* Data for this task:
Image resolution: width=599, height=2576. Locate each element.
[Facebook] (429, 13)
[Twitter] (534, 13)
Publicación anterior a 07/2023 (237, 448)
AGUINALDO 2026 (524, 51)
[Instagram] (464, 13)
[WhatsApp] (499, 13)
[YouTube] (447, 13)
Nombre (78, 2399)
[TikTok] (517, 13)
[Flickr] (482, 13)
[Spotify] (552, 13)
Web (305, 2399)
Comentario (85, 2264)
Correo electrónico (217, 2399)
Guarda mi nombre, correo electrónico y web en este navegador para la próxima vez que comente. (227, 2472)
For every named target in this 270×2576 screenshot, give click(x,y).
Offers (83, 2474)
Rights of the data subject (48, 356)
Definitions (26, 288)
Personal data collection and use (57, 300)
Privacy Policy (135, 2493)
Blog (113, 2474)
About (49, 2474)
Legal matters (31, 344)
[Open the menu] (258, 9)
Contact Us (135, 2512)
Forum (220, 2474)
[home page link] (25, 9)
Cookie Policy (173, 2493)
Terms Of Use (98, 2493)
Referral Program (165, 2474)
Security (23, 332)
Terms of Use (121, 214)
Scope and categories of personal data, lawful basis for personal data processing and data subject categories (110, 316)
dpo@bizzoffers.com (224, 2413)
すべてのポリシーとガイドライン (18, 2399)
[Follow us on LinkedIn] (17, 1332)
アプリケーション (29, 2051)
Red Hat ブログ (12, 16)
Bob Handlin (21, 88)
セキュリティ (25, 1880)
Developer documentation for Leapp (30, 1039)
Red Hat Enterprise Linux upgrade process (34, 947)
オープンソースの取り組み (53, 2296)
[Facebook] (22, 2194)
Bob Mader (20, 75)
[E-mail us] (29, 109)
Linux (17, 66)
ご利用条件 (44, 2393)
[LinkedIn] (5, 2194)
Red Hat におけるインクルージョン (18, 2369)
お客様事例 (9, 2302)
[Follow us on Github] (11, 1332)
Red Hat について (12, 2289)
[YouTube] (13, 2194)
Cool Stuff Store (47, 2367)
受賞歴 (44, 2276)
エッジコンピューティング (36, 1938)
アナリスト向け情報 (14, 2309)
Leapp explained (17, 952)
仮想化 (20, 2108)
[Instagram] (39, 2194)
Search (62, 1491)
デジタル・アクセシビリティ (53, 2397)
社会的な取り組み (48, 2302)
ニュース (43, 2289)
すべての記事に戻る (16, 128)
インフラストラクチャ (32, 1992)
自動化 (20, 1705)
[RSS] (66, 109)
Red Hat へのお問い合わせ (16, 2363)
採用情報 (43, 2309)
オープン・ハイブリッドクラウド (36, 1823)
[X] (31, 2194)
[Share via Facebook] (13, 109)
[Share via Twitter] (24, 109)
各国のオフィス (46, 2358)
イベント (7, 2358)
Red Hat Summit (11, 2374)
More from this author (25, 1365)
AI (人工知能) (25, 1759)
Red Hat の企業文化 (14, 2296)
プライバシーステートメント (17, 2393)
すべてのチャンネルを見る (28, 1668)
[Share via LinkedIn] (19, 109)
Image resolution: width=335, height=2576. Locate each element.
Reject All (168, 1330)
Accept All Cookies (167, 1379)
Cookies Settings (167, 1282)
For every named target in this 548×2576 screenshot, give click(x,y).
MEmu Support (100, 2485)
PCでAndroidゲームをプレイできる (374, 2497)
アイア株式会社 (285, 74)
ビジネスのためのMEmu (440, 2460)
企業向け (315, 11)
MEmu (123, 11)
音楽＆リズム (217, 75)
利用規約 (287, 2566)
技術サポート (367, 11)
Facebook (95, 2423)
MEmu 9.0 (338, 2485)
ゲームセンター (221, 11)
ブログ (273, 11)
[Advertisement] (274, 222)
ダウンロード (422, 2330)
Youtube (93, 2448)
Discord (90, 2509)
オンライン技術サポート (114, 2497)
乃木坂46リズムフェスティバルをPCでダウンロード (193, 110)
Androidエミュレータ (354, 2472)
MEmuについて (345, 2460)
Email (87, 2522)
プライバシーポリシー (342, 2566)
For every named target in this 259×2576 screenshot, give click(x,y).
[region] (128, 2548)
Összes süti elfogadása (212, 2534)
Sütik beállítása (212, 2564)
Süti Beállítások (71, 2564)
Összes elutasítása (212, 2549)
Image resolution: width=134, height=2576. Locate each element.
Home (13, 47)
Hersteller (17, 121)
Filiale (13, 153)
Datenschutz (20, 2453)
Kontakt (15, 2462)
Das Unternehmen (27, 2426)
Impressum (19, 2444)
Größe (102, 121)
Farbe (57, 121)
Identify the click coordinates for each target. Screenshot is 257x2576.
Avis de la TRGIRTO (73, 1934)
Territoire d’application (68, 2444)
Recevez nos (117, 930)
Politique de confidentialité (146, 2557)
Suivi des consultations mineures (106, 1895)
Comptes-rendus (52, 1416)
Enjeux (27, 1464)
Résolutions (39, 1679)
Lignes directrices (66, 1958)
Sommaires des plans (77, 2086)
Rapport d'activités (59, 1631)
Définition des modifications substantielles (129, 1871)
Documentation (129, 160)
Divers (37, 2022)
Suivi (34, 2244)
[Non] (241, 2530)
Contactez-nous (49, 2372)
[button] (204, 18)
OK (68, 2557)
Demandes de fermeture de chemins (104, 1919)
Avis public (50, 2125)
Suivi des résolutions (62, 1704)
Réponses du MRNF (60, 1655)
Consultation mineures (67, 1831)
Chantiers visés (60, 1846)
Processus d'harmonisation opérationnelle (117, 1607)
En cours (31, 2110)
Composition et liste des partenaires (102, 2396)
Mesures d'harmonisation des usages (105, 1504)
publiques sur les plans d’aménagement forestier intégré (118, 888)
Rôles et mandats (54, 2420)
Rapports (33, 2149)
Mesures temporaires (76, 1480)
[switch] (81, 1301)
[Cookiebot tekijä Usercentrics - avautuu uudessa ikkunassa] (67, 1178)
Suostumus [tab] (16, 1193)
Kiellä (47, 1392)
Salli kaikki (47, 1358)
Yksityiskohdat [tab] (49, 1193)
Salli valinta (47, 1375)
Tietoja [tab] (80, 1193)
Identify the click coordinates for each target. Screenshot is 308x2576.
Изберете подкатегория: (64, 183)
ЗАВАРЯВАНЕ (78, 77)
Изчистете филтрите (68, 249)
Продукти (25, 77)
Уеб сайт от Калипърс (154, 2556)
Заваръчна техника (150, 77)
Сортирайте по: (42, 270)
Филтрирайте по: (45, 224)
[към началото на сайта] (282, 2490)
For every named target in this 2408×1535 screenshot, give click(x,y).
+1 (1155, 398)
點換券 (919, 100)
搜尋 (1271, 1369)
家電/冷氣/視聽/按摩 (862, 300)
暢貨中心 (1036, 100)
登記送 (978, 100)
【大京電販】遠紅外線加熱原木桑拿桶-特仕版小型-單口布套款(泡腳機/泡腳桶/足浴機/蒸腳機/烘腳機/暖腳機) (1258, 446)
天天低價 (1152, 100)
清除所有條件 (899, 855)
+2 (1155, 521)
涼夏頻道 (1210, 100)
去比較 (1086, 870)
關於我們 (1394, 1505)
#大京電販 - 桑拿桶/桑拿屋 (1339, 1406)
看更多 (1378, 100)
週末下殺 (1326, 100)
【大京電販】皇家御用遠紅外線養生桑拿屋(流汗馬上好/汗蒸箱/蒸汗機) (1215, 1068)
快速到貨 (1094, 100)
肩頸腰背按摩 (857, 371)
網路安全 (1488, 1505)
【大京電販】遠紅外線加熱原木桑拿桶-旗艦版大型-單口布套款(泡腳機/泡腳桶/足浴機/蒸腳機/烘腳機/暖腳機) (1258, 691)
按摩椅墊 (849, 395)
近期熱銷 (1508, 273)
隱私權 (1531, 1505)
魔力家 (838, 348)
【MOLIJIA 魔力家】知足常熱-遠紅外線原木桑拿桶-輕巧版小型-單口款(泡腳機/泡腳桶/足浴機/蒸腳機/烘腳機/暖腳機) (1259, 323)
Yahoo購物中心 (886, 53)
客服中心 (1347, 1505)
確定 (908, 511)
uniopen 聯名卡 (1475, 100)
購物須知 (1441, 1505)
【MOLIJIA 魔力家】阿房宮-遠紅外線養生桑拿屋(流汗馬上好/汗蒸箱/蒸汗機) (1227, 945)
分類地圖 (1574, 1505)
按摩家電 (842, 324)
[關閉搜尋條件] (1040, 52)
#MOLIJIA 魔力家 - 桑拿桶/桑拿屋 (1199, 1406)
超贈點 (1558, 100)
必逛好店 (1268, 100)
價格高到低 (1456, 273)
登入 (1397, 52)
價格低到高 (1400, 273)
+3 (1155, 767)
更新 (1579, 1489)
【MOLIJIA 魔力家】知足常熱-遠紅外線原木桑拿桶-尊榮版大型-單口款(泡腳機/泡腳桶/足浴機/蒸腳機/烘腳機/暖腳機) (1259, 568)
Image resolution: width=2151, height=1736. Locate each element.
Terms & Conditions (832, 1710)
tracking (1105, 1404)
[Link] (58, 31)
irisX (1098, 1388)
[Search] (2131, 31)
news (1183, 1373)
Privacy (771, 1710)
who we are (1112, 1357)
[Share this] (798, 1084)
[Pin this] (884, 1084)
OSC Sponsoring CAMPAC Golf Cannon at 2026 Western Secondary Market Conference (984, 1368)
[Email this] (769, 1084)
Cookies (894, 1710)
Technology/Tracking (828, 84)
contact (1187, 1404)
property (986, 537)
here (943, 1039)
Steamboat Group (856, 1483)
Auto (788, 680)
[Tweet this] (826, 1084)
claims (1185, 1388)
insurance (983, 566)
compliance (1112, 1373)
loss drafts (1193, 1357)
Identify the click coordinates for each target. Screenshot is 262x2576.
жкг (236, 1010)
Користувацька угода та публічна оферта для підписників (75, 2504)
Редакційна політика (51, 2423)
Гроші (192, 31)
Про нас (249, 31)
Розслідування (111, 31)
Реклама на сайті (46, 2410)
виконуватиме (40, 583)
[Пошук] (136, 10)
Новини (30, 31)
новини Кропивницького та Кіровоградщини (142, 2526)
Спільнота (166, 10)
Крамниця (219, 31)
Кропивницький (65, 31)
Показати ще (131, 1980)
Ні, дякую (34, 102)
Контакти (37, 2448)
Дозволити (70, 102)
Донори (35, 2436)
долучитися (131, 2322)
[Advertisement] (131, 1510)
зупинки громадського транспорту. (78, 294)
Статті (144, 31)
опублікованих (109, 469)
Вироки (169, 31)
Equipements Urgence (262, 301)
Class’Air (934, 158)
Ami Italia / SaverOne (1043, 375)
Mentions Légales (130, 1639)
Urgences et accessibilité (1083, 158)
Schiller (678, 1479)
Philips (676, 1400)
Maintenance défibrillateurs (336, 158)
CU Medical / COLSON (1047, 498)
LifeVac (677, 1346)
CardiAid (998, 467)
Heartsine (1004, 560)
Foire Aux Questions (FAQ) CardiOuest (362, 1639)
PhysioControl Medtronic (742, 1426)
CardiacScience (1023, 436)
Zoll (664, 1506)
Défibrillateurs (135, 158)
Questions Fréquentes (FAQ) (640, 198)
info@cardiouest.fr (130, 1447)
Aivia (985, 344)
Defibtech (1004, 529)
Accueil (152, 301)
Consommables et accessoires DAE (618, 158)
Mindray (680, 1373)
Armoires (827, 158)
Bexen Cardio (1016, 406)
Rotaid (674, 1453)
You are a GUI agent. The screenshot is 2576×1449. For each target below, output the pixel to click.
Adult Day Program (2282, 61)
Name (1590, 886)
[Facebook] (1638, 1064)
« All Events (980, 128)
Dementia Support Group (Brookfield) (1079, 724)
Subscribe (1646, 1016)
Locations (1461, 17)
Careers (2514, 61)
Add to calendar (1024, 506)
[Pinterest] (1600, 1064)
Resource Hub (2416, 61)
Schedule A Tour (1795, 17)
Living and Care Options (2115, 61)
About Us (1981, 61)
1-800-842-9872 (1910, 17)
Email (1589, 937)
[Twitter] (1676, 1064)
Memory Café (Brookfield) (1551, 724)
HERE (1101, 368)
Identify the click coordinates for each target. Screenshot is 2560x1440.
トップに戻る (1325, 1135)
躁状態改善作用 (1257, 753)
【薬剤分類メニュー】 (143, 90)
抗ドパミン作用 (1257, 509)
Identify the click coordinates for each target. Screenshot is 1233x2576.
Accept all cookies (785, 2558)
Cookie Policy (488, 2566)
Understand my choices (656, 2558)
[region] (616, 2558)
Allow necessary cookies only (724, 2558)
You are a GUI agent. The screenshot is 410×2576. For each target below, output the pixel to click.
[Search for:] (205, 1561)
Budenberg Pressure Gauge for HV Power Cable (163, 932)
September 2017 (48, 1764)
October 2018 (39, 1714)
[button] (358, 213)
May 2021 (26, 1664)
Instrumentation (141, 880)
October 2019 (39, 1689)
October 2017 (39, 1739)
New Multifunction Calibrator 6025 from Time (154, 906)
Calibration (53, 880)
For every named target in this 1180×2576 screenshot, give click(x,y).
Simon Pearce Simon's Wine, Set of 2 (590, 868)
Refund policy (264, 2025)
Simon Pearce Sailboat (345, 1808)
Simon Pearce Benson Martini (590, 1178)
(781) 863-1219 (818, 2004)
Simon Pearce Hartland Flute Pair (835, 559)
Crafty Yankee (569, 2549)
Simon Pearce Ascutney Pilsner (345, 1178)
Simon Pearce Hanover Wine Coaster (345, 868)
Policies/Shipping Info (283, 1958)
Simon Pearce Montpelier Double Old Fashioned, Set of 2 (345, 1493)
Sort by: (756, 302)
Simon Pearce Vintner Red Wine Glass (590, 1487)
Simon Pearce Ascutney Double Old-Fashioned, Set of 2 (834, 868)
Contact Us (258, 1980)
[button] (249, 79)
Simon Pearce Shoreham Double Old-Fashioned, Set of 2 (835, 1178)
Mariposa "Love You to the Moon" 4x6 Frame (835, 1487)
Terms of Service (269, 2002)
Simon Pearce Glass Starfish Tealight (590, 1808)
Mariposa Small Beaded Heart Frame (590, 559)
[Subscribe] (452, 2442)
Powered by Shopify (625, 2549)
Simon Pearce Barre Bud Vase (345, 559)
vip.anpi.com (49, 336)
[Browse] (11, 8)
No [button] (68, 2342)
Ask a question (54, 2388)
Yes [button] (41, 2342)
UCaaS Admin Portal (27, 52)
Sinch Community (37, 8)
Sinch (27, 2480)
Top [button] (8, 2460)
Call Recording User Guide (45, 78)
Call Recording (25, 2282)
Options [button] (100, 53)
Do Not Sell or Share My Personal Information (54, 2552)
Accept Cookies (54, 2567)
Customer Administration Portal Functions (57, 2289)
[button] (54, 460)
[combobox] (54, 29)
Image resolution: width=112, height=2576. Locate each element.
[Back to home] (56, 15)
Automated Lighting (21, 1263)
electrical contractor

* What needs to be done:
Copy range, inclusive: the line holding "Recevez nos (117, 930)" to the line holding "Заваръчна техника (150, 77)". Reproduce exactly those lines of the records above and no others.

* Answer area:
Recevez nos (117, 930)
Politique de confidentialité (146, 2557)
Suivi des consultations mineures (106, 1895)
Comptes-rendus (52, 1416)
Enjeux (27, 1464)
Résolutions (39, 1679)
Lignes directrices (66, 1958)
Sommaires des plans (77, 2086)
Rapport d'activités (59, 1631)
Définition des modifications substantielles (129, 1871)
Documentation (129, 160)
Divers (37, 2022)
Suivi (34, 2244)
[Non] (241, 2530)
Contactez-nous (49, 2372)
[button] (204, 18)
OK (68, 2557)
Demandes de fermeture de chemins (104, 1919)
Avis public (50, 2125)
Suivi des résolutions (62, 1704)
Réponses du MRNF (60, 1655)
Consultation mineures (67, 1831)
Chantiers visés (60, 1846)
Processus d'harmonisation opérationnelle (117, 1607)
En cours (31, 2110)
Composition et liste des partenaires (102, 2396)
Mesures d'harmonisation des usages (105, 1504)
publiques sur les plans d’aménagement forestier intégré (118, 888)
Rôles et mandats (54, 2420)
Rapports (33, 2149)
Mesures temporaires (76, 1480)
[switch] (81, 1301)
[Cookiebot tekijä Usercentrics - avautuu uudessa ikkunassa] (67, 1178)
Suostumus [tab] (16, 1193)
Kiellä (47, 1392)
Salli kaikki (47, 1358)
Yksityiskohdat [tab] (49, 1193)
Salli valinta (47, 1375)
Tietoja [tab] (80, 1193)
Identify the click coordinates for each target. Screenshot is 308x2576.
Изберете подкатегория: (64, 183)
ЗАВАРЯВАНЕ (78, 77)
Изчистете филтрите (68, 249)
Продукти (25, 77)
Уеб сайт от Калипърс (154, 2556)
Заваръчна техника (150, 77)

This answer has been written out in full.